There is also plenty of action to come further south, and we took a deep-dive into a region where embryonic floating markets such as Spain, Portugal and Greece could emerge as critical when it comes to meeting huge EU-level targets for offshore wind.

To meet those goals will need more corporate ambition of the type that saw Norway’s Vargronn set a new 5GW target of its own and, as reported by Recharge in an exclusive interview, take co-owner Eni’s share of the 3.6GW Dogger Bank project.

More vital still will be smart policy support to back up the targets, as emphasised by the Global Wind Energy Council when its latest annual report on the sector warned that offshore wind’s massive potential could still be left unfulfilled if the wrong decisions are made.

Policy was also on the mind of one of the European sector's pioneers, Orsted's veteran UK executive Benj Sykes, who warned that Britain may need to rethink its auction mechanisms if it is to achieve the huge volumes of wind at sea set out in national targets.

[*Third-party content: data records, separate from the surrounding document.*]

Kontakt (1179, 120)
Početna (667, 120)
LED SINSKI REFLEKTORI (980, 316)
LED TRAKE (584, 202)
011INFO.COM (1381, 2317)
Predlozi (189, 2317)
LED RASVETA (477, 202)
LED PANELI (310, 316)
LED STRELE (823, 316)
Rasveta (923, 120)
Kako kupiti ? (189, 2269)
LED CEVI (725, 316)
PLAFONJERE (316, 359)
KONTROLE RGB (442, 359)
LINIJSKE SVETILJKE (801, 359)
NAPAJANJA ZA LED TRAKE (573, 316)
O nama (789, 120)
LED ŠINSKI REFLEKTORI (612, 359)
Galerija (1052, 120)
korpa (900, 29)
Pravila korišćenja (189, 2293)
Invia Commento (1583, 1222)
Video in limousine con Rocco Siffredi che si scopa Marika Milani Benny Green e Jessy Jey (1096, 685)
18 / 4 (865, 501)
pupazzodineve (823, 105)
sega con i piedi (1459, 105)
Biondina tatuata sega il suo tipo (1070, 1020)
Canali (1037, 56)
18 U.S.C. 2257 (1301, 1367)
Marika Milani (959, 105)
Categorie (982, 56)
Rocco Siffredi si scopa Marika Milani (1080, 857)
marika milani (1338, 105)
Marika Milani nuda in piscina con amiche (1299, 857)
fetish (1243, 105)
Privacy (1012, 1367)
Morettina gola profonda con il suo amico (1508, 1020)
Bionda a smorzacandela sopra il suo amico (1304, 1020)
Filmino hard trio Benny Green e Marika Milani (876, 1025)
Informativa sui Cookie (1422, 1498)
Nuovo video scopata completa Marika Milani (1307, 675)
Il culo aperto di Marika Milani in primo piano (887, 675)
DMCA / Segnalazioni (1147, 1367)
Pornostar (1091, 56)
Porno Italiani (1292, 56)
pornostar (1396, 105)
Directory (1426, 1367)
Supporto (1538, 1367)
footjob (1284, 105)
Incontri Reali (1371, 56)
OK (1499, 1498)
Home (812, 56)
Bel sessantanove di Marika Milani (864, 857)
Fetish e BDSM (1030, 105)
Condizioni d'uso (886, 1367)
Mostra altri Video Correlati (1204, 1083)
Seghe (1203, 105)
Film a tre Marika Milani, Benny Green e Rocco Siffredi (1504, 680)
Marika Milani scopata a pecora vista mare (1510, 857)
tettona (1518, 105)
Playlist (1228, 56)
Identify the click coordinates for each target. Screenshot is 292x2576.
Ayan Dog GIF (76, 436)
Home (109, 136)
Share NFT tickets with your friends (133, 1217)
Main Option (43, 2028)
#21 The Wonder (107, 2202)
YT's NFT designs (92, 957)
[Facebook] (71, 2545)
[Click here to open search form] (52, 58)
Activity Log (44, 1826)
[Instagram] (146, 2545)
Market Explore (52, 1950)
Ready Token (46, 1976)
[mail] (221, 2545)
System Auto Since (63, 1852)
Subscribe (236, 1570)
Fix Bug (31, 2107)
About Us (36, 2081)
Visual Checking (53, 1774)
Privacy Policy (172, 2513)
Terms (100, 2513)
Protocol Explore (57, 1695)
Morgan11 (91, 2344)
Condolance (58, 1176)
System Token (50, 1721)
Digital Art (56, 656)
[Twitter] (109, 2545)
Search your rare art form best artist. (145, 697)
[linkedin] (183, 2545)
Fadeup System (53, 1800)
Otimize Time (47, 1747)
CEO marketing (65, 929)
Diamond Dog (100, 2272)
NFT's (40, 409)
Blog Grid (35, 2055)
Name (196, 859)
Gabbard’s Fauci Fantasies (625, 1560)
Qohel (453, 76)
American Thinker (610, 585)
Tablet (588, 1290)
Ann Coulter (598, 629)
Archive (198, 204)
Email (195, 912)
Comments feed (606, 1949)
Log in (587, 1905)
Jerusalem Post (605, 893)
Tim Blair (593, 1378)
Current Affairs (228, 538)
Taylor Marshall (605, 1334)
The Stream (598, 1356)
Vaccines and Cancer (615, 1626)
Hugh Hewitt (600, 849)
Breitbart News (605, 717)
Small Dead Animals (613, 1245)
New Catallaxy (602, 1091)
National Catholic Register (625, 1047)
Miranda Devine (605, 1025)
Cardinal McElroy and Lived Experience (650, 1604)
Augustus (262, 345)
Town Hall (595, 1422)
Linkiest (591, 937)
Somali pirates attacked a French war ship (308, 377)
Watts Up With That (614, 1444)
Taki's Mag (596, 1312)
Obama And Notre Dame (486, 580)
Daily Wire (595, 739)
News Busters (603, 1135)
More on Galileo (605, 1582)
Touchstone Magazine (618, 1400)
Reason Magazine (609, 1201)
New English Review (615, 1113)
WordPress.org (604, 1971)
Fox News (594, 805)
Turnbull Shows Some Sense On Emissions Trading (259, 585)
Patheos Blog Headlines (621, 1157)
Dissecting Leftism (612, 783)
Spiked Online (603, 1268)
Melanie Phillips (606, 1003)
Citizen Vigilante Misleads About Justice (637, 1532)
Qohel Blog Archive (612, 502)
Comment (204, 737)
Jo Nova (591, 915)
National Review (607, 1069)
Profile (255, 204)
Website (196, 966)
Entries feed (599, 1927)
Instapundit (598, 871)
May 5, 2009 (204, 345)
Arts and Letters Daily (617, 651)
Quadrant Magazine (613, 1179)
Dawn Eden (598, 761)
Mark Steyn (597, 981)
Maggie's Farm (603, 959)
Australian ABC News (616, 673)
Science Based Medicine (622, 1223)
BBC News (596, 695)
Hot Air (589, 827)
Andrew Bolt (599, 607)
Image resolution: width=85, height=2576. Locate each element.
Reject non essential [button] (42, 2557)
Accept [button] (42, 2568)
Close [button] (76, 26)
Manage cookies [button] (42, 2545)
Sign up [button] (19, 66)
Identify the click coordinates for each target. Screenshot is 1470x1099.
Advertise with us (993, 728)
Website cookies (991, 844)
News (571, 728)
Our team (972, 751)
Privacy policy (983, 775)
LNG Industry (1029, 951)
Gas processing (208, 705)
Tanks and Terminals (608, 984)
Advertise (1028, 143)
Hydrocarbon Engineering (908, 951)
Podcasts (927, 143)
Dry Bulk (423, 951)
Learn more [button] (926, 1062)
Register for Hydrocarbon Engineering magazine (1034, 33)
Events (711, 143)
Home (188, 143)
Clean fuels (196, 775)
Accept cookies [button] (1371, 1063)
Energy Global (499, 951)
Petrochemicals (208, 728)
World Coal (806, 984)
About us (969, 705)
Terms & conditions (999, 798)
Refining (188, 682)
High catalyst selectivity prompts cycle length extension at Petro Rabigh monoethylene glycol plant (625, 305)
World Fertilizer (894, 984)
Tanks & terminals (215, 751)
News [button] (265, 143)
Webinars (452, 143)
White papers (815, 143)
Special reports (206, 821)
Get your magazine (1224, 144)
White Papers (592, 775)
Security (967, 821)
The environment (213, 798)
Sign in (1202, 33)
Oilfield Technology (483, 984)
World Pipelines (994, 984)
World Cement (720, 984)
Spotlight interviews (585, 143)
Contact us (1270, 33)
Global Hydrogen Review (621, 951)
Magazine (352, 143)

While in Europe it’s only right to take a look at one of the continent’s – and in fact the world’s – most exciting projects, Equinor’s Hywind Tampen floating array that will soon take its place as the planet’s largest at just shy of 95MW.

As Recharge Editor-in-Chief Darius Snieckus explains in an on-the-spot picture special, the project has not been without controversy due to its role in powering oil & gas installations, but its record in spurring innovation and taking the floating wind sector forward in undeniable.

Norway is rapidly emerging as quite a hive of offshore wind activity. As well as Vargronn, noted above, Recharge this week reported how Norwegian developer Deep Wind Offshore added 4GW to its international project portfolio via a strategic deal in South Korea with state-owned utility East West Power (EWP).

Recharge also carried an exclusive interview with the CEO of Norwegian utility Statkraft who gave more insights into its offshore wind plans off its home coasts and, potentially sooner, in Irish waters.

The final stop on Recharges tour is the US, and a look at the implications of the nation’s most recent offshore wind auction off the Carolinas where winning bids took a nosedive from the highs of New York Bight.

Few now doubt that the US will be a massive offshore wind market whatever the bumps in the road, and the mounting excitement off the West Coast was stoked when Deep Blue Pacific, a joint venture between TotalEnergies and developer Simply Blue, submitted plans for 3GW of floating wind off Oregon.

Back in the more immediate projects in the northeast, New York flagship South Fork finalised an agreement with a trio of environmental groups, pledging strict measures to protect a critically endangered species of whale local to the array’s development site in the US Atlantic

While offshore wind goes from strength to strength, the US also closed the week with a salutary reminder that the greatest plans can be undone – or at least badly curtailed – by the pen of a judge, when the Supreme Court curbed the powers of Joe Biden to limit power plant emissions – a ruling the President described as “devastating”.